Das Augenbrauenpiercing entstand in den 1908er Jahren und ist damit eines der jüngsten Piercings. Es gilt insofern als Ausnahme, da es keine sexuelle, rituelle oder ideologische Bedeutung hat, sondern allein aus ästhetischen Gründen getragen wird.

Der Stichkanal verläuft an beliebiger Stelle vertikal durch das Augenbraue, als Schmuck werden oft Cirved Barbells oder Ball Closure Rings getragen.

Durchführen lassen kann man das Augenbrauenpiercing im Piercingstudio. Auch einige wenige Juweliere bieten das Piercen an – bei ihnen sollte man allerdings vorher herausfinden, wie sicher sie dabei sind, denn diese Form des Piercings ist nicht völlig ungefährlich. Für gewöhnlich wird der Stichkanal durch das äußere Drittel der Augenbraue geführt, da in den inneren Arealen deutlich mehr Nerven liegen. Wenn sie beschädigt werden, kann es zu bleibenden Lähmungen im Gesicht kommen, die deutlich erkennbar sind. Daher vertraut man am besten auf die Fachkenntnis eines professionellen Piercers, das minimiert das Risiko erheblich.

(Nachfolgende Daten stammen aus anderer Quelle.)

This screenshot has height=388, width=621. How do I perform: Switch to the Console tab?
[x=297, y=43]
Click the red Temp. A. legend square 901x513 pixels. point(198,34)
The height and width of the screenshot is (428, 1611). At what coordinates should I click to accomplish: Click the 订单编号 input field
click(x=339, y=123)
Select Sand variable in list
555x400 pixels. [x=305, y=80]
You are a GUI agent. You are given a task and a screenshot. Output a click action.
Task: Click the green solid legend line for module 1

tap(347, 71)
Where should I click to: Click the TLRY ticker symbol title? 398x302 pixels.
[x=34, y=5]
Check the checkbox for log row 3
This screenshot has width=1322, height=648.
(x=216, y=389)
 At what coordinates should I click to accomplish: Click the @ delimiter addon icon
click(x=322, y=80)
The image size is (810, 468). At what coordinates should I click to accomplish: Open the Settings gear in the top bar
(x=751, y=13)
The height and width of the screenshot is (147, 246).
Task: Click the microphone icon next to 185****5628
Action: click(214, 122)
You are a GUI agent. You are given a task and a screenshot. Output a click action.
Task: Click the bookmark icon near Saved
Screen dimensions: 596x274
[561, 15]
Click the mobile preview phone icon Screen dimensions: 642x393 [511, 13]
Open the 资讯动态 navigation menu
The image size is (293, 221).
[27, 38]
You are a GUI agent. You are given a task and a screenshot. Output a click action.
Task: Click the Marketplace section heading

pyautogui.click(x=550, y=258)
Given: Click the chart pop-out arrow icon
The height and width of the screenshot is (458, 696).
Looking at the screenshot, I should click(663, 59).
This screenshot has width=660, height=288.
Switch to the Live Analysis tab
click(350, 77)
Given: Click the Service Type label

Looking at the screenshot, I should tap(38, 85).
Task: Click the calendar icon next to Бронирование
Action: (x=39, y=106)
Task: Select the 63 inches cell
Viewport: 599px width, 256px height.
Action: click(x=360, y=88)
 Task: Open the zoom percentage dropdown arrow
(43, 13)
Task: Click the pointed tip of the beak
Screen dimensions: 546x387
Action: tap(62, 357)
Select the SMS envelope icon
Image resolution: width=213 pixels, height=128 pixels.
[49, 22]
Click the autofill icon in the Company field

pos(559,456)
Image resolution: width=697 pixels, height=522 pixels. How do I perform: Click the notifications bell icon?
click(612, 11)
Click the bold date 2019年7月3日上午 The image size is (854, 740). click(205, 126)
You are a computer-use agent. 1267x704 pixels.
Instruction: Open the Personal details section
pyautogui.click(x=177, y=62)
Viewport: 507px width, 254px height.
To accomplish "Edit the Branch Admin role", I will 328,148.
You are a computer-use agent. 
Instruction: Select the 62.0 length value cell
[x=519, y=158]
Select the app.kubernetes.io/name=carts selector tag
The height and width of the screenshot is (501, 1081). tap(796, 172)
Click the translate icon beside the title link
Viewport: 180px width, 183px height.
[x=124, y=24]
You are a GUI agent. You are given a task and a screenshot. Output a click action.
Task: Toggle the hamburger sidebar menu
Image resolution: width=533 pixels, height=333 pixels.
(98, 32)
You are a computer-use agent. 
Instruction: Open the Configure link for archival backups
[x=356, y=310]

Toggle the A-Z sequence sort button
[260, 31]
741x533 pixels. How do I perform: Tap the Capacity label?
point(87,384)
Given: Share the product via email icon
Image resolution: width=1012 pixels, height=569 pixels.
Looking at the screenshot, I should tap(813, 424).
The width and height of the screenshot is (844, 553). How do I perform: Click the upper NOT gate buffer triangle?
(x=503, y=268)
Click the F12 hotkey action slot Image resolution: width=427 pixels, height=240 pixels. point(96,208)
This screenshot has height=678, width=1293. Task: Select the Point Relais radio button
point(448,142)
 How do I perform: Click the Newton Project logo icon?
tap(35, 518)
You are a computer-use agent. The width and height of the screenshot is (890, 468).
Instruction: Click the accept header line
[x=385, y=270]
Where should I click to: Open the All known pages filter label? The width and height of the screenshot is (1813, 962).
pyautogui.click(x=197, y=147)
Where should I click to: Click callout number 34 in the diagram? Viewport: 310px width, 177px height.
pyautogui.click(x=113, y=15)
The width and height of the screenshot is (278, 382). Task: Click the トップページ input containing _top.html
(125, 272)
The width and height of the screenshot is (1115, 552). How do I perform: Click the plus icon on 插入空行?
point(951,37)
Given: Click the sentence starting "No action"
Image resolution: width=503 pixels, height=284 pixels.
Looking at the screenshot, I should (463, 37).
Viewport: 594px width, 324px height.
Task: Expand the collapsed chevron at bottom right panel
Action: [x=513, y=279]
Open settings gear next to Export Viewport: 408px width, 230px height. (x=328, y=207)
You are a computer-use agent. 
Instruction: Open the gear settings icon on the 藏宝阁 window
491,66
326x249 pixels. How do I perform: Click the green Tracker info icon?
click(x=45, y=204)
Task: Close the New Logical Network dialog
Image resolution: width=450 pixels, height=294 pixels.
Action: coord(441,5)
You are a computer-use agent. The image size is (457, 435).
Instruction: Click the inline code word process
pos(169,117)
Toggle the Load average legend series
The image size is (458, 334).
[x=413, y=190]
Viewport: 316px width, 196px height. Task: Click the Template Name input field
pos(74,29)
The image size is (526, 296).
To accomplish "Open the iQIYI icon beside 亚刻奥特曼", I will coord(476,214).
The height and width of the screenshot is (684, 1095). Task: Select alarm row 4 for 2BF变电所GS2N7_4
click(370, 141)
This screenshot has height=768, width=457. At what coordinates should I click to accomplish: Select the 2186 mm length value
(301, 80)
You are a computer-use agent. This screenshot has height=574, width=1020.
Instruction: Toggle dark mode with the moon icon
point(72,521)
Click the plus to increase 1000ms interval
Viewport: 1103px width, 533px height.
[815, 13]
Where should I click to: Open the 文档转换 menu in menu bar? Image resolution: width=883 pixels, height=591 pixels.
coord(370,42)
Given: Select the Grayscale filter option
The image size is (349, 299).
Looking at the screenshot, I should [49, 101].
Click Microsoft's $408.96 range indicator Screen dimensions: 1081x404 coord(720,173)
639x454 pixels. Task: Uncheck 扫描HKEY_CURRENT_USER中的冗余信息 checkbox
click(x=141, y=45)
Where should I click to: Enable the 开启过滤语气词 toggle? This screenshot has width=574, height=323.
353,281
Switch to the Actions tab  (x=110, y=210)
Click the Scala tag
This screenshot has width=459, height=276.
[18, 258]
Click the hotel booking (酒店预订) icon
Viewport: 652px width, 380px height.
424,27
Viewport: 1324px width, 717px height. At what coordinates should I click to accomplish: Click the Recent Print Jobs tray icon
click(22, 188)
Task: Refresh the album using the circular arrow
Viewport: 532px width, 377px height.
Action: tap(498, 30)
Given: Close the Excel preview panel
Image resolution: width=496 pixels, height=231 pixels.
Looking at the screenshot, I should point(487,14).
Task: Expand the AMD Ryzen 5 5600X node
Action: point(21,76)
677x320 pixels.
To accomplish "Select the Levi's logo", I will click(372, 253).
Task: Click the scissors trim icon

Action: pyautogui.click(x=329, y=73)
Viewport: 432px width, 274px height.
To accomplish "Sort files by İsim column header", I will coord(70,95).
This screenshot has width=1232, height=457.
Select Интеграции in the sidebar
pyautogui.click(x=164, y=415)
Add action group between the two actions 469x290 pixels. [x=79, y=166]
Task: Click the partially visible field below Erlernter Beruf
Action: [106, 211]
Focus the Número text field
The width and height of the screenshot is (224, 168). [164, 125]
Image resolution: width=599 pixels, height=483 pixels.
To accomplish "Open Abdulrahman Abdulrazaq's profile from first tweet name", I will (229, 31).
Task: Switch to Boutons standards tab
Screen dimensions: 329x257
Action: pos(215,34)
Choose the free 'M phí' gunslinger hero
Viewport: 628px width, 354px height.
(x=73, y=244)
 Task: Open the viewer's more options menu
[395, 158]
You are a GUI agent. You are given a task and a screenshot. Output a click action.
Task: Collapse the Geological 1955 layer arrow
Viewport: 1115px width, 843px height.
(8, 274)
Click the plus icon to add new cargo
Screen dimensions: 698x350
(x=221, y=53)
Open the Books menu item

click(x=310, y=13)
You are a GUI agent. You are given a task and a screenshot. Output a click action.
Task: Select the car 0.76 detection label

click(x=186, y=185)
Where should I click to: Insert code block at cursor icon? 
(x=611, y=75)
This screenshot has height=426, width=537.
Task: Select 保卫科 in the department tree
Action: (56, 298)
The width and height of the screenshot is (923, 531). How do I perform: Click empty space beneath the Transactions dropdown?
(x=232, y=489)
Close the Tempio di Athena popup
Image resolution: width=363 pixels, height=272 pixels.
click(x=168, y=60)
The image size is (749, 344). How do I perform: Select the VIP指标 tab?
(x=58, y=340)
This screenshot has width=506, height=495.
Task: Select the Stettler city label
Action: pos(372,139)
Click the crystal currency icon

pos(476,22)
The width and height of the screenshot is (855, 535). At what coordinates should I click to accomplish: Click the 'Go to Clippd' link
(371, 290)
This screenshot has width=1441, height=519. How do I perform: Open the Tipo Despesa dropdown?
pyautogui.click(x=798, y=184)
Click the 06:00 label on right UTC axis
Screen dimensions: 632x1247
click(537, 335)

Ein Augenbrauenpiercing wird in der Regel im Liegen durchgeführt. Es handelt sich zwar um keine so komplizierte Arbeit wie etwa ein Bauchnabelpiercing, kann aber trotzdem zu Kreislaufschwäche führen – die Symptome zeigen sich in liegender Haltung weniger deutlich. Außerdem ist diese Position für den Piercer deutlich angenehmer. Nach dem Piercing dauert es etwa zwei bis vier Wochen, bis der Stichkanal vollständig ausgeheilt ist.

Es kommt vergleichsweise selten zu Komplikationen wie Entzündungen, meist heilt der Kanal sehr gut und verursacht dabei keinerlei Probleme. Sobald sich der erste Schmuck drehen lässt, kann er ausgetauscht werden. Wie jedes andere Piercing auch müssen allerdings auch Augenbrauenpiercings in der Heilungsphase desinfiziert werden. Außerdem muss darauf geachtet legen, dass keine Make-Up-Produkte oder Reinigungsmittel mit dem frisch gestochenen Piercing in Berührungen kommen, denn sie lösen Reizungen aus.

Ein Augenbrauenpiercing hat zwar keine Konnotation, ist aber dennoch nicht immer gesellschaftsfähig. Wenn man sich nicht gerade in einem Piercingstudio bewirbt, sollte man es besser entfernen. Oft wird diese Art von Piercings mit einer punkigen Grundeinstellung assoziiert, denn sie wurde erst durch den Punkrocksänger Chuck Mosley von der Band Faith No More auf der Welt bekannt. Die einzige Ausnahme sind wirklich dezente Piercings, die zum Outfit passen und nicht sonderlich auffallen.